Dementia is one of the most pressing public health challenges of the 21st century[
1]. Despite decades of research, effective disease-modifying treatments remain elusive, and current therapies provide only modest symptomatic benefit. In this context, accumulating evidence highlights an underused yet promising strategy: preventing dementia by preventing cerebrovascular disease[
2]. Vascular and neurodegenerative pathologies are closely interconnected, both mechanistically and epidemiologically, necessitating an integrated framework for research, prevention, and policy.
Epidemiological studies have consistently demonstrated that vascular risk factors, including midlife hypertension, diabetes, obesity, and smoking, substantially increase the risk of cognitive impairment and dementia in later life[
3,
4]. These factors exert their greatest effects when present in midlife, underscoring the importance of a life-course perspective on brain health. Findings from the SPRINT-MIND (Systolic Blood Pressure Intervention Trial-Memory and Cognition in Decreased Hypertension)[
5] and FINGER (Finnish Geriatric Intervention Study to Prevent Cognitive Impairment and Disability)[
6] trials provide proof of concept that intensive vascular risk control can reduce the incidence of mild cognitive impairment and slow cognitive decline. From a population health perspective, it is estimated that eliminating cerebrovascular disease could prevent approximately one third of dementia cases[
7].
The biological links between vascular dysfunction and neurodegeneration are increasingly well elucidated. Cerebral small vessel disease, which affects more than 70% of adults over the age of 50[
8], leads to chronic blood-brain barrier disruption, impaired cerebral perfusion, and dysfunction of glio-neuro-vascular unit. These alterations compromise perivascular clearance pathways, promoting amyloid and tau accumulation and thereby lowering the threshold for clinical cognitive impairment. Vascular dysfunction can occur early, even preceding overt cerebrovascular lesions, and may act both directly, by causing ischemic injury such as macro- and microinfarcts, and indirectly, by amplifying neurodegenerative processes.
Neuropathological studies further challenge the traditional dichotomy between “Alzheimer’s disease” and “vascular dementia”. Mixed pathologies are the rule rather than the exception in older adults[
9]: vascular lesions, including macroinfarcts, microinfarcts, arteriolosclerosis, and cerebral amyloid angiopathy, are present in up to half of ageing brains and frequently coexist with amyloid plaques and neurofibrillary tangles. These vascular pathologies act as additive “hits”, lowering the threshold at which neurodegenerative changes lead to clinical manifestations. Notably, many of these vascular changes are clinically silent; covert infarcts, white matter hyperintensities, and cerebral microbleeds are highly prevalent in community populations and can be detected through modern neuroimaging.
This convergence of evidence calls for a fundamental reframing of dementia prevention strategies. First, vascular risk factor control should be recognized as a cornerstone of dementia prevention, through midlife blood pressure control, lifestyle modification, and early detection of small vessel disease. Second, research should adopt the conceptual framework of vascular contributions to cognitive impairment and dementia (VCID)[
7,
10], which integrates vascular and neurodegenerative mechanisms across the disease continuum. Third, early biomarkers of vascular dysfunction, including advanced neuroimaging techniques and biomarkers of blood–brain barrier integrity, should be developed and implemented to identify at-risk individuals before irreversible damage occurs. Finally, public health policies should prioritize vascular brain health, leveraging existing cardiovascular prevention infrastructures to reduce the global burden of dementia.
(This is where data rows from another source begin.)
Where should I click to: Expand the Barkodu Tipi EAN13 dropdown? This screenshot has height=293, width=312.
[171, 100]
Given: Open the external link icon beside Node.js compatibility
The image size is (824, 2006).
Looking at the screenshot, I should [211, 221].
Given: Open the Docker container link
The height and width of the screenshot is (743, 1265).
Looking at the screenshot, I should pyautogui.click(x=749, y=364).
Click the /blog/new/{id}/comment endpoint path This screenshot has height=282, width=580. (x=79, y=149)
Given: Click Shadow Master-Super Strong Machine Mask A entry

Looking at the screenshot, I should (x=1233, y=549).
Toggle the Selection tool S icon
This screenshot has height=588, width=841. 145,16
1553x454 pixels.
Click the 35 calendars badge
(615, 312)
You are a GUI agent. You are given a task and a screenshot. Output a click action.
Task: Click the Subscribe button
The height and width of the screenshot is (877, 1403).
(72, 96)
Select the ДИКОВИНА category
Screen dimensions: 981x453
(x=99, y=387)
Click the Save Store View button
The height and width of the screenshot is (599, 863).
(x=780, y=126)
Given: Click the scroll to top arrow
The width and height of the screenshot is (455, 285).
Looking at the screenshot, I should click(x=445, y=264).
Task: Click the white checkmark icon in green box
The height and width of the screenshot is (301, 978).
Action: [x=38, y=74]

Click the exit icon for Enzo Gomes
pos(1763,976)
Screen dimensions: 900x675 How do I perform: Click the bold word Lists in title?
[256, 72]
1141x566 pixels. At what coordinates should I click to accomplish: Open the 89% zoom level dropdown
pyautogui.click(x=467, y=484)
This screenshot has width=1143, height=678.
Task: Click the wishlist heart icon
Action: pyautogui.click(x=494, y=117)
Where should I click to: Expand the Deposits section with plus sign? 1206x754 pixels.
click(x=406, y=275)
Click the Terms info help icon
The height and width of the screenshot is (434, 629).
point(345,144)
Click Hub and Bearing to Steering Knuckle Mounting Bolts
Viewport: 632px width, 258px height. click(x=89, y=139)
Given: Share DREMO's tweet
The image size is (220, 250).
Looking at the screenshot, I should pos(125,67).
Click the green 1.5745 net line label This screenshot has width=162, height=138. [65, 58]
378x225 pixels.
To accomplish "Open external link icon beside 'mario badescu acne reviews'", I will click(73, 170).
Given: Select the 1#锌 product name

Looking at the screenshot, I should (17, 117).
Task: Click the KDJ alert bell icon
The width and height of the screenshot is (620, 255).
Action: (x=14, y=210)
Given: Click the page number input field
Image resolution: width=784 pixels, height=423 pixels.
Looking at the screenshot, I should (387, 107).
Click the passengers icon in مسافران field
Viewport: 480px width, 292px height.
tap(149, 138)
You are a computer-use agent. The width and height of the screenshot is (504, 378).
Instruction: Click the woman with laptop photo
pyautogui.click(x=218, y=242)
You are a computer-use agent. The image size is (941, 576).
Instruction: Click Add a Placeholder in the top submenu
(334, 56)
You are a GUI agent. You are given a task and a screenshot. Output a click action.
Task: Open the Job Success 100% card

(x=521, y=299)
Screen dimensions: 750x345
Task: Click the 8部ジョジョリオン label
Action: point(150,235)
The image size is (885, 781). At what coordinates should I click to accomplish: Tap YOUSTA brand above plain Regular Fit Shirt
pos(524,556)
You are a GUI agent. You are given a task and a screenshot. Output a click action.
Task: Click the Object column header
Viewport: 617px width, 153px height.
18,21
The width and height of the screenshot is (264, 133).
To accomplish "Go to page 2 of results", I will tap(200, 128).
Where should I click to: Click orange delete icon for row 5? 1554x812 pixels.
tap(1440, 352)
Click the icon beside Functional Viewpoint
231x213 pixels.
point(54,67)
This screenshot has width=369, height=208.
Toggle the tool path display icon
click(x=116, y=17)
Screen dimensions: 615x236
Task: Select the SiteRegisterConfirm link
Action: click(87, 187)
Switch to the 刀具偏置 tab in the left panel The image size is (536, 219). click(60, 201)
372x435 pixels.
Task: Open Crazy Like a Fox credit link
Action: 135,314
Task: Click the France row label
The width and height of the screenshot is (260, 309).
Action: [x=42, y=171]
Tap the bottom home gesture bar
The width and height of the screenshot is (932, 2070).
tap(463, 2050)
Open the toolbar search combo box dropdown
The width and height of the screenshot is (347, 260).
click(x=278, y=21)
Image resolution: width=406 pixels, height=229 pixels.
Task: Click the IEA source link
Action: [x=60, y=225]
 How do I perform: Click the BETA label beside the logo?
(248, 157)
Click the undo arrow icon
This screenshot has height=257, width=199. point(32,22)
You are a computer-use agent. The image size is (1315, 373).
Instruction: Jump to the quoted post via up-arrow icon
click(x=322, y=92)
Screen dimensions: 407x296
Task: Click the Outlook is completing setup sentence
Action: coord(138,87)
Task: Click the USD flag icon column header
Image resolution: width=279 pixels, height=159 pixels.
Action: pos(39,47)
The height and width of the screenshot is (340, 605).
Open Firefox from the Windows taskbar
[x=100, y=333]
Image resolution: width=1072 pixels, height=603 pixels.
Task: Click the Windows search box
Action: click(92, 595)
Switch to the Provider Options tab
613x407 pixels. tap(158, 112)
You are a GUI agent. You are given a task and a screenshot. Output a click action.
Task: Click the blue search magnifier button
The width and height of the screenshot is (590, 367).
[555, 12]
China’s rapidly ageing population and growing burden of cerebrovascular disease make this integrated approach particularly urgent. Large-scale community cohorts with multimodal imaging and longitudinal follow-up provide unique opportunities to elucidate vascular–neurodegenerative interactions in diverse populations and to develop population-specific prevention strategies.
In summary, the vascular–neurodegenerative interface represents one of the most promising and actionable frontiers in dementia prevention. Shifting the focus from late-stage pathology to early, vascular-targeted interventions across the life course will be essential to achieving the goal of reducing the global dementia burden.